In this embodiment, the pre-set characters on the market include, but are not limited to, basic punctuation marks, and the original text is cut by the basic punctuation marks. Based on the analysis of the medical text line character, the employed separators are comma (,), semicolon (;) and period (, in Chinese punctuation marks. For a long text D, the long text D is divided into N sentences: d ═ span1,…,spann]。
In the present embodiment, the target text may include, but is not limited to, a medical long text.
According to the embodiment provided by the application, the target text is segmented according to the preset separators, and the chunk set corresponding to the target text is obtained, wherein the chunks in the chunk set are composed of different words; inputting each chunk in the chunk set into a pre-training model to obtain a word vector corresponding to each chunk; inputting the word vector corresponding to each chunk into a bidirectional recurrent neural network, and determining the dependency relationship between each chunk; and processing the chunks in the chunk set according to the dependency relationship to obtain a target text segmentation result. The method at least solves the technical problem that in the prior art, the text segmentation accuracy is low.
That is, in this embodiment, the long text is cut apart by using the basic punctuation marks as partitions, and the cut clauses are modeled by using the pre-training models respectively; and then, aiming at the model expression obtained in the previous step, a bidirectional recurrent neural network is used for establishing context dependence between the clauses, so that the block analysis is completed by taking the clauses as units. The embodiment of the invention breaks through the length limitation of the pre-training model, combines the advantage of context time sequence relation dependency between modeling clauses of the recurrent neural network model, and can better solve the problems of long text modeling and segmentation so as to at least solve the technical problem of lower text segmentation accuracy in the prior art.
Optionally, processing the chunks in the chunk set according to the dependency relationship to obtain a target text segmentation result, which may include: and combining the chunks with the same dependency relationship to obtain a target text segmentation result.
Optionally, inputting each chunk in the chunk set into a pre-training model to obtain a word vector corresponding to each chunk, which may include: and under the condition that the target text D is segmented into N words and the chunk set comprises the N words, performing word vector coding through a pre-training model to obtain a word vector of each word in a N x m format, wherein N represents the number of words in each word and m represents the feature vector dimension of the pre-training model.
Optionally, after performing word vector coding by using the pre-training model to obtain a word vector in a n × m format for each word, the method may further include: and converting the word vector of each clause into a one-dimensional vector by using a method of calculating average pooling to obtain a text sequence corresponding to the target text.

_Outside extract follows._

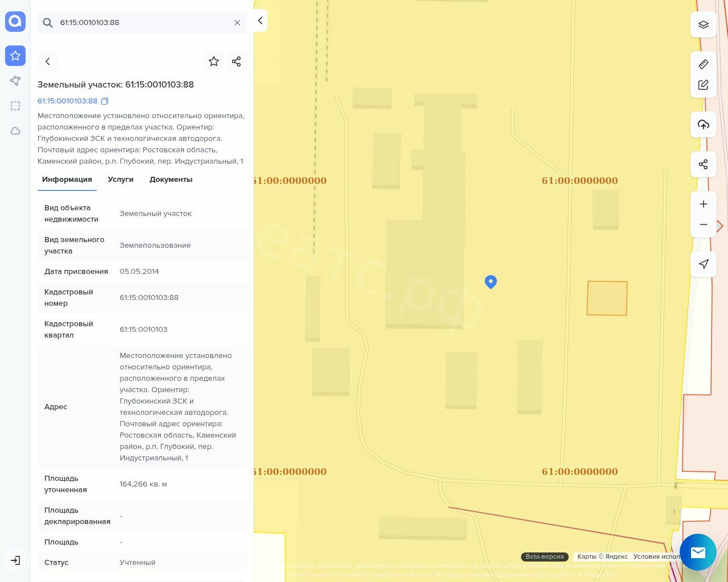Image resolution: width=728 pixels, height=582 pixels.
Task: Clear the cadastral number search field
Action: click(237, 23)
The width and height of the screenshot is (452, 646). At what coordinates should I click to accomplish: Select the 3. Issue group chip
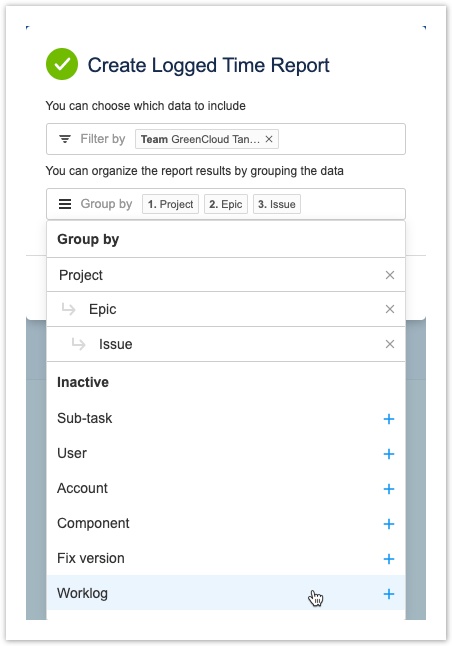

Optionally, inputting the word vector corresponding to each chunk into the bidirectional recurrent neural network, and determining the dependency relationship between each chunk may include: inputting the text sequence into a bidirectional cyclic neural network to obtain an expression vector of each clause containing context semantics; processing the expression vector through a full connection layer to obtain a target vector; and determining the dependency relationship between each chunk according to the target vector.

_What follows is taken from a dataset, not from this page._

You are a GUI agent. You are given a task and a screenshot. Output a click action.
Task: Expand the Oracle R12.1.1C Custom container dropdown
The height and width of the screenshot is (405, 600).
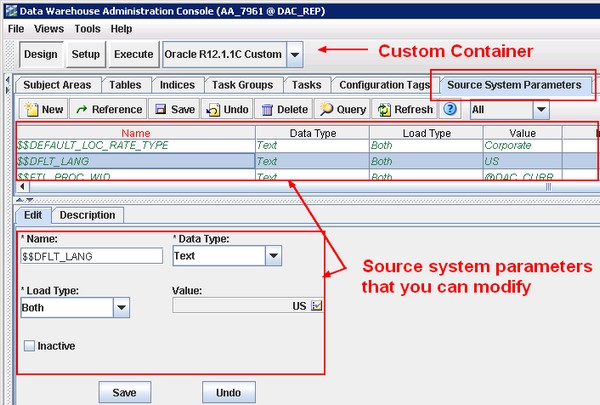[x=295, y=54]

As an alternative embodiment, the present application further provides a method for segmenting a chunk of a medical long text based on a pre-training model.
In the embodiment, firstly, a long text is separated and cut by using basic punctuation marks as partitions, and the cut clauses are modeled by using a pre-training model respectively; and then, aiming at the model expression obtained in the previous step, a bidirectional recurrent neural network is used for establishing context dependence between the clauses, so that the block analysis is completed by taking the clauses as a unit. The method breaks through the length limitation of the pre-training model, combines the advantage of context time sequence relation dependence between modeling clauses of the recurrent neural network model, and can well solve the problems of long text modeling and segmentation. As shown in fig. 3, the model is schematically constructed.
Step 1: and segmenting the long text (equivalent to the target text), and obtaining the segmented clause word vector code by using a pre-training model.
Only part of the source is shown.